**Parts of the exercise**:
A – Using the outage report, explain why the engineers put filters on inbound traffic from a set of sources. Answer in one to three sentences.
B – Reproduce the part of the outage report that opens with the words containing "10:59 AM PDT" and closes with "We will continue to provide updates as we progress.", substituting "traffic rules" for "traffic filters".

Outage in AWS

Increased Invoke Error Rates

Resolved Minor
September 28, 2022 - 2 months ago - Lasted about 4 hours
Components affected
Amazon API Gateway (Oregon)

Details

10:13 AM PDT We are investigating increased error rates for invokes in the US-WEST-2 Region.

10:33 AM PDT We are investigating increased error rates for invokes in the US-WEST-2 Region. We do not yet have a root cause, but are investigating multiple potential root causes in parallel. In addition, we are implementing filters on inbound traffic from a set of sources with recent significant traffic shifts, which may help mitigate the impact. We do not yet have a solid ETA, but will continue to provide updates as we progress.

10:59 AM PDT We continue to see elevated error rates and latencies for invokes on API Gateway endpoints in the US-WEST-2 Region. While engineers continue to work towards root cause, we have deployed traffic filters from sources with significant increases in traffic prior to the event. As a result of these traffic filters, we are seeing a reduction in error rates and latencies, but continue to work towards full recovery. Although error rates are improving, we do not yet have an ETA for full recovery. The issue is also affecting API requests to some AWS services, including those listed below. Amazon Connect is experiencing increased failures in handling new calls, chats, and tasks as well as issues with user login in the US-WEST-2 Region. We will continue to provide updates as we progress.

Item-finding records:

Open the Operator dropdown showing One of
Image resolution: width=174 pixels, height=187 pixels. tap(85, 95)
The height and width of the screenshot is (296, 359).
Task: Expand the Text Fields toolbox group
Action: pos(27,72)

**Per-task answers**:
A – The filters targeted sources with recent significant traffic shifts, and the 10:33 AM update says this step may help mitigate the impact of the increased invoke error rates. The 10:59 AM update confirms the effect: because of these traffic filters, error rates and latencies were dropping.

B –
10:59 AM PDT We continue to see elevated error rates and latencies for invokes on API Gateway endpoints in the US-WEST-2 Region. While engineers continue to work towards root cause, we have deployed traffic rules from sources with significant increases in traffic prior to the event. As a result of these traffic rules, we are seeing a reduction in error rates and latencies, but continue to work towards full recovery. Although error rates are improving, we do not yet have an ETA for full recovery. The issue is also affecting API requests to some AWS services, including those listed below. Amazon Connect is experiencing increased failures in handling new calls, chats, and tasks as well as issues with user login in the US-WEST-2 Region. We will continue to provide updates as we progress.